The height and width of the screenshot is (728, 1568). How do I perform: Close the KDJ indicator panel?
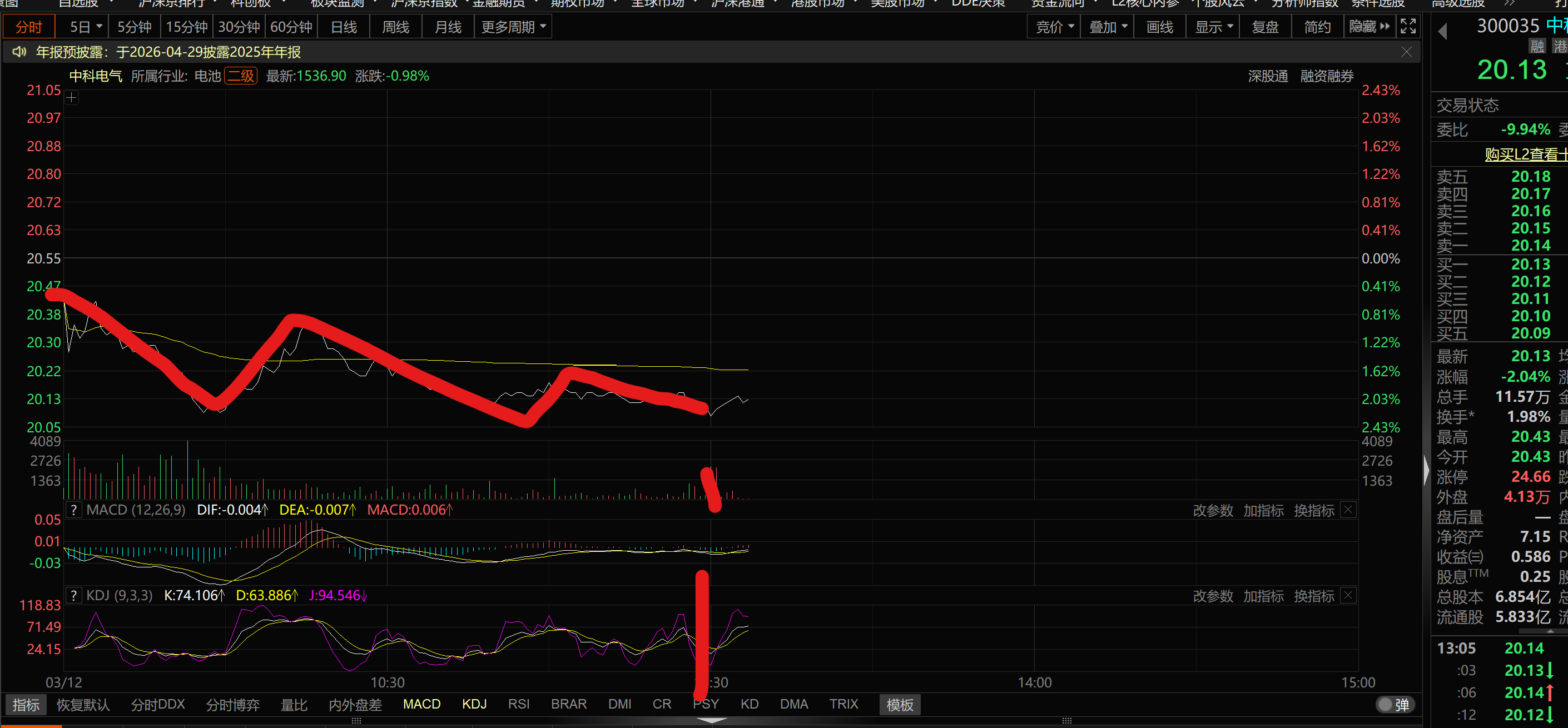(x=1348, y=595)
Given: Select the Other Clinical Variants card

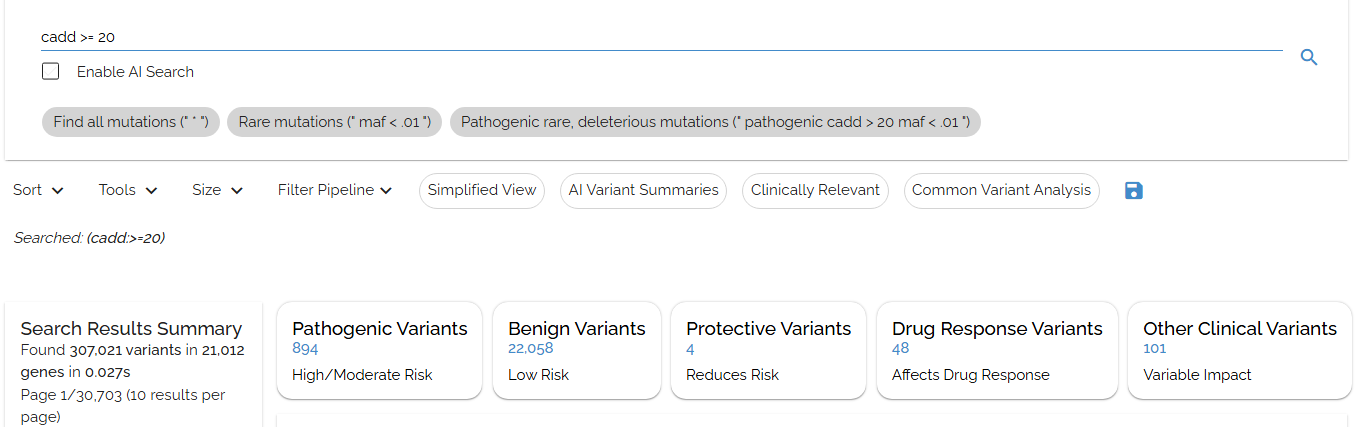Looking at the screenshot, I should (1239, 351).
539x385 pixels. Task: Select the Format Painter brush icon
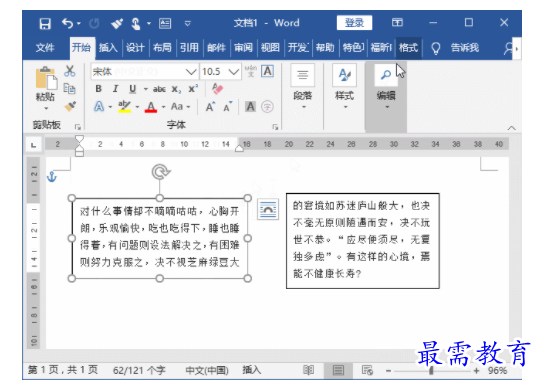pos(70,106)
________________________
**Aim of the task:** Lay out all of the data above as a two-column CSV headed instruction and location, with one row for each text and its answer. Put each in its own quoted field with line breaks turned into spaces, and leave the pictures out.

**Exercise answer:**
instruction,location
"The height and width of the screenshot is (728, 1568). How do I perform: Close the KDJ indicator panel?","(x=1348, y=595)"
"Given: Select the Other Clinical Variants card","Looking at the screenshot, I should (1239, 351)."
"539x385 pixels. Task: Select the Format Painter brush icon","pos(70,106)"